**Task item:** Restate the data exactly, with nothing altered.

-- Records to use follows --

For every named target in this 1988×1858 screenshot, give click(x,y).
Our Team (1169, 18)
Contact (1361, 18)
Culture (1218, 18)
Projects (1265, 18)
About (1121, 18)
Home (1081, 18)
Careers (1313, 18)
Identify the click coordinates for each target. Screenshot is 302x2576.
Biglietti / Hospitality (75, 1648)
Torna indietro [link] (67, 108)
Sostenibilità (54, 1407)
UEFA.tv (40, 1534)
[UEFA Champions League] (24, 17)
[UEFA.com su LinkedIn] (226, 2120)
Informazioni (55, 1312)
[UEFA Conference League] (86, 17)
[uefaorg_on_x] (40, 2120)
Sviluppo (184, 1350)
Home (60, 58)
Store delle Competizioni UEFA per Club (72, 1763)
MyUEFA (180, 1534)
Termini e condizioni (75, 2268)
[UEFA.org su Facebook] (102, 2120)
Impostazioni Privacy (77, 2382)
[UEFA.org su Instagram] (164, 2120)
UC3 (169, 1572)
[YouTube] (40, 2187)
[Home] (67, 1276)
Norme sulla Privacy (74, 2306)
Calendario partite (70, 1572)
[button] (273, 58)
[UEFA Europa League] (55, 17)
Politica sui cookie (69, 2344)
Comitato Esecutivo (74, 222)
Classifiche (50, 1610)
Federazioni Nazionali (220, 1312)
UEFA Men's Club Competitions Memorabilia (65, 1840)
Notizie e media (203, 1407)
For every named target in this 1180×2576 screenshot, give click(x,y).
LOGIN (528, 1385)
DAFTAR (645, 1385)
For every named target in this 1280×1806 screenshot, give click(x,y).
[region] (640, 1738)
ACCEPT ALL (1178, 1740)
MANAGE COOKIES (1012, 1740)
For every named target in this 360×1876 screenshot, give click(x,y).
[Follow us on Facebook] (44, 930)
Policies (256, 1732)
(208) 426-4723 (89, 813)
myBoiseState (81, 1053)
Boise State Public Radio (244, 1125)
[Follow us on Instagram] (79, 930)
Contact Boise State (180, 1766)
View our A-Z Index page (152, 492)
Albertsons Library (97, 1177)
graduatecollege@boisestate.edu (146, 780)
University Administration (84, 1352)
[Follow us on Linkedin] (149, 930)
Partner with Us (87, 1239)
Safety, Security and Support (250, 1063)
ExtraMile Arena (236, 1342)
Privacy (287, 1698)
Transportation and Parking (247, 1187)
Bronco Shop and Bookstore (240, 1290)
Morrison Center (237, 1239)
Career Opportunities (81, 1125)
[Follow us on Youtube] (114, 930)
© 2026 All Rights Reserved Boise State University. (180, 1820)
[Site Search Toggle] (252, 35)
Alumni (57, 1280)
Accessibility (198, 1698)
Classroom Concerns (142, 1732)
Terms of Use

-- Records to use concluded --

**Output of the task:**
For every named target in this 1988×1858 screenshot, give click(x,y).
Our Team (1169, 18)
Contact (1361, 18)
Culture (1218, 18)
Projects (1265, 18)
About (1121, 18)
Home (1081, 18)
Careers (1313, 18)
Identify the click coordinates for each target. Screenshot is 302x2576.
Biglietti / Hospitality (75, 1648)
Torna indietro [link] (67, 108)
Sostenibilità (54, 1407)
UEFA.tv (40, 1534)
[UEFA Champions League] (24, 17)
[UEFA.com su LinkedIn] (226, 2120)
Informazioni (55, 1312)
[UEFA Conference League] (86, 17)
[uefaorg_on_x] (40, 2120)
Sviluppo (184, 1350)
Home (60, 58)
Store delle Competizioni UEFA per Club (72, 1763)
MyUEFA (180, 1534)
Termini e condizioni (75, 2268)
[UEFA.org su Facebook] (102, 2120)
Impostazioni Privacy (77, 2382)
[UEFA.org su Instagram] (164, 2120)
UC3 (169, 1572)
[YouTube] (40, 2187)
[Home] (67, 1276)
Norme sulla Privacy (74, 2306)
Calendario partite (70, 1572)
[button] (273, 58)
[UEFA Europa League] (55, 17)
Politica sui cookie (69, 2344)
Comitato Esecutivo (74, 222)
Classifiche (50, 1610)
Federazioni Nazionali (220, 1312)
UEFA Men's Club Competitions Memorabilia (65, 1840)
Notizie e media (203, 1407)
For every named target in this 1180×2576 screenshot, give click(x,y).
LOGIN (528, 1385)
DAFTAR (645, 1385)
For every named target in this 1280×1806 screenshot, give click(x,y).
[region] (640, 1738)
ACCEPT ALL (1178, 1740)
MANAGE COOKIES (1012, 1740)
For every named target in this 360×1876 screenshot, give click(x,y).
[Follow us on Facebook] (44, 930)
Policies (256, 1732)
(208) 426-4723 (89, 813)
myBoiseState (81, 1053)
Boise State Public Radio (244, 1125)
[Follow us on Instagram] (79, 930)
Contact Boise State (180, 1766)
View our A-Z Index page (152, 492)
Albertsons Library (97, 1177)
graduatecollege@boisestate.edu (146, 780)
University Administration (84, 1352)
[Follow us on Linkedin] (149, 930)
Partner with Us (87, 1239)
Safety, Security and Support (250, 1063)
ExtraMile Arena (236, 1342)
Privacy (287, 1698)
Transportation and Parking (247, 1187)
Bronco Shop and Bookstore (240, 1290)
Morrison Center (237, 1239)
Career Opportunities (81, 1125)
[Follow us on Youtube] (114, 930)
© 2026 All Rights Reserved Boise State University. (180, 1820)
[Site Search Toggle] (252, 35)
Alumni (57, 1280)
Accessibility (198, 1698)
Classroom Concerns (142, 1732)
Terms of Use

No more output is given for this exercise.